(Por los 100 años que
se cumplen de la publicación de “Platero y yo” de Juan Ramón Jiménez)
Mi amigo Platero, a veces me engaña,
le llamo en voz alta, y él, calla. Yo me hago la tonta, me gustan sus bromas. Al
rato se asoma riendo y brincando, provocando un revuelo de tierra en el aire.
Cuando vamos al bosque y vemos un
claro, se sienta a mi lado a contemplar el cielo.
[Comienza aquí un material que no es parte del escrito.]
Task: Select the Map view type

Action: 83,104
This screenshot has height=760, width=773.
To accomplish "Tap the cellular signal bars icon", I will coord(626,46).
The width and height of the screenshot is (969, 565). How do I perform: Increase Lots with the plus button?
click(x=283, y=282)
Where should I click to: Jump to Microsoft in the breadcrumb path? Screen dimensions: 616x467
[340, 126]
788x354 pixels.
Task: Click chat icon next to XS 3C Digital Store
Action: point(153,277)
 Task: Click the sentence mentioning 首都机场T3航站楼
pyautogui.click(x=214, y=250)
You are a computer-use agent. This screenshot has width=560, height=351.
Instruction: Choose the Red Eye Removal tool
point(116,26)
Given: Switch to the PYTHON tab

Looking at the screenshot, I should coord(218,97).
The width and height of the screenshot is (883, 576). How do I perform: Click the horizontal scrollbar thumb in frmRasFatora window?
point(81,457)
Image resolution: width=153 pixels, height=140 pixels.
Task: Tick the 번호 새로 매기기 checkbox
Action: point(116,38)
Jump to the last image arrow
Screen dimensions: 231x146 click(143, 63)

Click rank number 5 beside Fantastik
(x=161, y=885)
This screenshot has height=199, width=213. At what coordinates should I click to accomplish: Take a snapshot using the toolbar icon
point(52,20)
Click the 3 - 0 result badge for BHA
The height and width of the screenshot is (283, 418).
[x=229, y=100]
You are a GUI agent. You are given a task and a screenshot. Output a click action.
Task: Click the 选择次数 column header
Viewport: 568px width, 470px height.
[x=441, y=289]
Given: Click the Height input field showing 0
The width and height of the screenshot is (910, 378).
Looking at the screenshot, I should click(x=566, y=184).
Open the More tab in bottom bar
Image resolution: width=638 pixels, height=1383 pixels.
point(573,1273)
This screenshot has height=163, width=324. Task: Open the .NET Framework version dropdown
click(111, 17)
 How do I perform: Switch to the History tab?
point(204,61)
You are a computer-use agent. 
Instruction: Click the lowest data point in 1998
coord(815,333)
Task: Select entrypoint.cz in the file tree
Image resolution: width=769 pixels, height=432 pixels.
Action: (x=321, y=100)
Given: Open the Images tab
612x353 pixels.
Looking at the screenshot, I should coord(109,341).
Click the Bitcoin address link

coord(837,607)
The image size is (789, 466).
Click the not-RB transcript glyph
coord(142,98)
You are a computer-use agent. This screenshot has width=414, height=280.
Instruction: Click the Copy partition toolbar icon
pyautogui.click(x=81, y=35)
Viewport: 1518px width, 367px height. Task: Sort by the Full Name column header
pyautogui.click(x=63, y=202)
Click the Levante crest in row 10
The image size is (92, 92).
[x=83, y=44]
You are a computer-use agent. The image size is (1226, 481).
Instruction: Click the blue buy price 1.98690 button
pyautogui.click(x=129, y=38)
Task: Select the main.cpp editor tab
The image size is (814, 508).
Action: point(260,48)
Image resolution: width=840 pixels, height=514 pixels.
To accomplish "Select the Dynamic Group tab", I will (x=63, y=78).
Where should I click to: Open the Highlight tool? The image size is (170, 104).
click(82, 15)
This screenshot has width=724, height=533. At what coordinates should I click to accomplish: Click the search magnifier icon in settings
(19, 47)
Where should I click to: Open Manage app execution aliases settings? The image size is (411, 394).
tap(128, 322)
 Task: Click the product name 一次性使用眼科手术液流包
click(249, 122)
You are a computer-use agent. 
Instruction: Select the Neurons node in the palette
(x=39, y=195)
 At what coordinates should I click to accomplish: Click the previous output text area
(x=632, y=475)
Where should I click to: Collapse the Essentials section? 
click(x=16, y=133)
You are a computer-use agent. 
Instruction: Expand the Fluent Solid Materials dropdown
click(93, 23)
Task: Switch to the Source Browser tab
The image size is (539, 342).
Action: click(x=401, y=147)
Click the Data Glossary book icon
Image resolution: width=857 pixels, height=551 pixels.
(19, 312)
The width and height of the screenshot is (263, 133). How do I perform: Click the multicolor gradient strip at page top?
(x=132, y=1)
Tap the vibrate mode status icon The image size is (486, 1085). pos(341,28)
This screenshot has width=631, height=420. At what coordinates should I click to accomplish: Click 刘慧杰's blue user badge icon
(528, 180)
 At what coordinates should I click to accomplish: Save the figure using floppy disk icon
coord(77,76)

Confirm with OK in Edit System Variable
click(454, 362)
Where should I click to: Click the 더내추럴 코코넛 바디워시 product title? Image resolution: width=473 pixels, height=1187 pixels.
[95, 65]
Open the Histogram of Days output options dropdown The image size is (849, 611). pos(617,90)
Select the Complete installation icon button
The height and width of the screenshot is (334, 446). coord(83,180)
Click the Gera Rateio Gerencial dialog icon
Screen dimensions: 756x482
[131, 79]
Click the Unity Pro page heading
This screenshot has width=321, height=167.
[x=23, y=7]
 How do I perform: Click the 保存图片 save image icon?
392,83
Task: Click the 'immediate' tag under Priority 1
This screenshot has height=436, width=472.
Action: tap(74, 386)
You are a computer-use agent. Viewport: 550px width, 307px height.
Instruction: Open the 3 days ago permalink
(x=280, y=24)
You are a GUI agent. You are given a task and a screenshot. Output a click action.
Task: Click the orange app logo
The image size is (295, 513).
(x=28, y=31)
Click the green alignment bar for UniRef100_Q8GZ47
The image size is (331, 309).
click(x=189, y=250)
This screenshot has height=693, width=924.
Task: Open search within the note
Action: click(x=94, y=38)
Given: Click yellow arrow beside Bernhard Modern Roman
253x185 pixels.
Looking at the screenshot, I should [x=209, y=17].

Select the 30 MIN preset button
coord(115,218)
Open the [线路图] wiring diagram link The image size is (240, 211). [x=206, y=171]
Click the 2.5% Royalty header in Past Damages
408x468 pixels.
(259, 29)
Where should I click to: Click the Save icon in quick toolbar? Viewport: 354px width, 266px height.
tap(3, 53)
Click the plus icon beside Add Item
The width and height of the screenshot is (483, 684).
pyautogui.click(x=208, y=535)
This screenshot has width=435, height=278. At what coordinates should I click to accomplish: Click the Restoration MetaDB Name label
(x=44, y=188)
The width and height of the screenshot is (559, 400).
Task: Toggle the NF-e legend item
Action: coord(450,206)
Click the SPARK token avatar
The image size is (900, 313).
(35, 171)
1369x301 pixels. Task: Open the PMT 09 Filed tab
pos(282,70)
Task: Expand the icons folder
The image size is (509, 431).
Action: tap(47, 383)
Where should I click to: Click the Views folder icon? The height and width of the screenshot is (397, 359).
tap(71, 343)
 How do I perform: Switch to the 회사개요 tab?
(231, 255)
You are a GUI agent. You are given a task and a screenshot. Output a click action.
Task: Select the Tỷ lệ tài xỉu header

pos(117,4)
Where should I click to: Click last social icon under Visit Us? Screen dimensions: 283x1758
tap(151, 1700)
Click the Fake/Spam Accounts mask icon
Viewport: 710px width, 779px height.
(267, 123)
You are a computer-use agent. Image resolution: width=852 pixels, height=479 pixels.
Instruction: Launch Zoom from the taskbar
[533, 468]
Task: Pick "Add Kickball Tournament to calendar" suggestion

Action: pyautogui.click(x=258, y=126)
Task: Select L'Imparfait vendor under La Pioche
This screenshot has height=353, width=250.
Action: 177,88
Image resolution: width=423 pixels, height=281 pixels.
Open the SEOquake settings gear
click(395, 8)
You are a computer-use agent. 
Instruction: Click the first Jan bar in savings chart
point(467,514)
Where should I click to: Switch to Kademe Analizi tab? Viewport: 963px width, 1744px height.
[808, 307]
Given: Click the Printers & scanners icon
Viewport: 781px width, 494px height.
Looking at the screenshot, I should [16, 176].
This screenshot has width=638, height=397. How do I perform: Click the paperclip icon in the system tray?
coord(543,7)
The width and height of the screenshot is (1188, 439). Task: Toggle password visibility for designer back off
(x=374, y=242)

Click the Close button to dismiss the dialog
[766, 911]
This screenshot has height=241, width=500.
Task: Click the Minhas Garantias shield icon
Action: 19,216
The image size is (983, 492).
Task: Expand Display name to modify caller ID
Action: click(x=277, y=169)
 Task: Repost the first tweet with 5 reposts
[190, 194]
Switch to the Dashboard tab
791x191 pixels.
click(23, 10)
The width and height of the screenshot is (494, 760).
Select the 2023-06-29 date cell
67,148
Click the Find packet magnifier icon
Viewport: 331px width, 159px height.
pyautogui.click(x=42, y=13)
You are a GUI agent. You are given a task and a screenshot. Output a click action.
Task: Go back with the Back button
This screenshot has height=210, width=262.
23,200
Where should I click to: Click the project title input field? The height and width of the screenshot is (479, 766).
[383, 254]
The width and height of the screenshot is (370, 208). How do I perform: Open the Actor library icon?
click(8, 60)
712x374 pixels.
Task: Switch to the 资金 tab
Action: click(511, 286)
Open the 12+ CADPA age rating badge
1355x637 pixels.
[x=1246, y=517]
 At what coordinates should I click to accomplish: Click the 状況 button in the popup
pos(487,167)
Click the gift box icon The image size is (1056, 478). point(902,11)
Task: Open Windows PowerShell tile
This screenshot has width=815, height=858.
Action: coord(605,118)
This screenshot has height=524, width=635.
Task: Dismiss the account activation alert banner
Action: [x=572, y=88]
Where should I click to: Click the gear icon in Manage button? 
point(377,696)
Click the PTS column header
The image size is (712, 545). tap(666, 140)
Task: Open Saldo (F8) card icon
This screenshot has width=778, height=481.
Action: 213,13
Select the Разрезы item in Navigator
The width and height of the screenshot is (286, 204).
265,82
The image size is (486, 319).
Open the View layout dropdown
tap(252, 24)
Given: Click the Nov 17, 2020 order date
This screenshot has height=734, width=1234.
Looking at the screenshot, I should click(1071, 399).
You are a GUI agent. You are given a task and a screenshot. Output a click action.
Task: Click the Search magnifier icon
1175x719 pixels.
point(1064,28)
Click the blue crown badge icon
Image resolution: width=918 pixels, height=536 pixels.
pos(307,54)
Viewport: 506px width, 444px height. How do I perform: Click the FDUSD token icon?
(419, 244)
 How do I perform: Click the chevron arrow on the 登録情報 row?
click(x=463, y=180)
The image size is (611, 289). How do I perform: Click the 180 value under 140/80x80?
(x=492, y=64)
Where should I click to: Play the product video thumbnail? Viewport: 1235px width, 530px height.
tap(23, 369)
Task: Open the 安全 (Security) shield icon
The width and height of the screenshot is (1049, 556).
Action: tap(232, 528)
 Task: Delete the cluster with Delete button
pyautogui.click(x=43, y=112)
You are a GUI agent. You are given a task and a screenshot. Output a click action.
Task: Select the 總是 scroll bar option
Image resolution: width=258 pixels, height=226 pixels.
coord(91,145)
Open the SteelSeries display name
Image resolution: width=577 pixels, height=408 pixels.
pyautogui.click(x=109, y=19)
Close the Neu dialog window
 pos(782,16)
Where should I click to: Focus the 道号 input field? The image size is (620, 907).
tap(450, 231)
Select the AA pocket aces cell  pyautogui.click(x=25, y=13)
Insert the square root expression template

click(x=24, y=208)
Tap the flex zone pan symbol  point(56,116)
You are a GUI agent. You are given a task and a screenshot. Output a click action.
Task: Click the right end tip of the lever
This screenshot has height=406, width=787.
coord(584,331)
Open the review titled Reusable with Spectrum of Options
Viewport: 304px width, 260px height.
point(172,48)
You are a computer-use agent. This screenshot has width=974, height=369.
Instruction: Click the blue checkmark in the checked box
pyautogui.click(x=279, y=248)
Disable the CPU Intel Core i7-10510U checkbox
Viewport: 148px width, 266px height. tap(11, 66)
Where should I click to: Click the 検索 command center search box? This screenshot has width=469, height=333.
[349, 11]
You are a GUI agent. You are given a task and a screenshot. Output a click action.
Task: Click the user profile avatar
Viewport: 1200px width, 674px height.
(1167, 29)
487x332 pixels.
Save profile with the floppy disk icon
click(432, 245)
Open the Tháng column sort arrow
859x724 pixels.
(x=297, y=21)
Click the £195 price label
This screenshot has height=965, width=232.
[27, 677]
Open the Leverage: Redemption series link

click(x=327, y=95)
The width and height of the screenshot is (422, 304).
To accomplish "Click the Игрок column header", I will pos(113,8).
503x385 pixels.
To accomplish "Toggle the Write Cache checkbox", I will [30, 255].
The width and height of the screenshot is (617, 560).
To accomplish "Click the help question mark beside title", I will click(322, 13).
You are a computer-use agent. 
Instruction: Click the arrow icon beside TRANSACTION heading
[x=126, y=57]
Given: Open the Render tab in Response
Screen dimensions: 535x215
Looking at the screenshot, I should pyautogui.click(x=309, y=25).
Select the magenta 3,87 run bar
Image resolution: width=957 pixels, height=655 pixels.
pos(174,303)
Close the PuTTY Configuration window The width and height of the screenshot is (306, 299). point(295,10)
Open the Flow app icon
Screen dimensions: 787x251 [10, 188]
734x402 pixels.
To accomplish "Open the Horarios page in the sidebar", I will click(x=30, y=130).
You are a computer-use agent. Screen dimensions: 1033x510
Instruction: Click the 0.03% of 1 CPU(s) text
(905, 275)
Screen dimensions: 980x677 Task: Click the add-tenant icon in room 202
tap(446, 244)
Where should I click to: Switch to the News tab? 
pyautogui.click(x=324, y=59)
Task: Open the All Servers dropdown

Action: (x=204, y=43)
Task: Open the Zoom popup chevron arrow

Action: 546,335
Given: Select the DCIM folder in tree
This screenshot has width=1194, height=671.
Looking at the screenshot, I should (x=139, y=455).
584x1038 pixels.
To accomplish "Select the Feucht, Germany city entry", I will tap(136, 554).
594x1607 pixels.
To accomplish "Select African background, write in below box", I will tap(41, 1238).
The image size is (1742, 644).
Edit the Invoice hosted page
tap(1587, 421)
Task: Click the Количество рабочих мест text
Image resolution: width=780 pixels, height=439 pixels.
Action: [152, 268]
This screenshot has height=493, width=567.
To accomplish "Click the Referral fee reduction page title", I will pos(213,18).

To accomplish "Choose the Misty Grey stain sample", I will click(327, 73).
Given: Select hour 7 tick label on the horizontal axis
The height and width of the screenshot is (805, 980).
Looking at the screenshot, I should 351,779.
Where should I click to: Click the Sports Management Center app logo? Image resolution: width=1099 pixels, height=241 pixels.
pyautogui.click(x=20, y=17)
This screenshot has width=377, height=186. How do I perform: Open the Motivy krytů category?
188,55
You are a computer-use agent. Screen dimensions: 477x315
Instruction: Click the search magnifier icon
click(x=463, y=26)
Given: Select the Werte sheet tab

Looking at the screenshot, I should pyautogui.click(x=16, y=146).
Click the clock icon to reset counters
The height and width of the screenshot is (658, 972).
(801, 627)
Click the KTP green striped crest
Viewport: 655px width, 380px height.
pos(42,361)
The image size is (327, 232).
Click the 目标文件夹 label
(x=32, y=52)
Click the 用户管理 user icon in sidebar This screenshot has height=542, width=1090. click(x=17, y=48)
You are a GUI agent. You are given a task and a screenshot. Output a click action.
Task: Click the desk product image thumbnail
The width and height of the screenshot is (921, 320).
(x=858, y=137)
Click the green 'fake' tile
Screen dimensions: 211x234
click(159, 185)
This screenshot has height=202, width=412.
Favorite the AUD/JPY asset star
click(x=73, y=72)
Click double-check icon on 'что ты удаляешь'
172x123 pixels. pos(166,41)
Y si cruza una nube, la
ponemos nombre. Y escuchamos al río saltar por las piedras más allá de los
pinos. Cuando eso ocurre, nos quedamos quietos sin hacer ni un ruido, para
disfrutar a tope del bello concierto. Somos dos amigos muy bien avenidos.
Pero lo que más nos
gusta, al entrar al bosque, es saber que cerca, en una reserva, viven unos
osos. Platero los huele, yo no llego a tanto, quizás entre ellos haya algo más
que ignoro. Jugamos un rato a que sí los vemos. Él con sus rebuznos, yo con mis
ronquidos, parecemos dos osos muy jacarandosos.
Cuando algo no le
gusta, Platero se enfada. Por ejemplo, si digo: “¡salgamos del bosque!”,
refunfuña un poco y me da la espalda. Pero yo le entiendo, su casa es el bosque,
con sus viejos robles, sus arcanas plantas; su frondoso enjambre de ramas y
hojas, y los bellos alisos que al borde del río irisan sus aguas.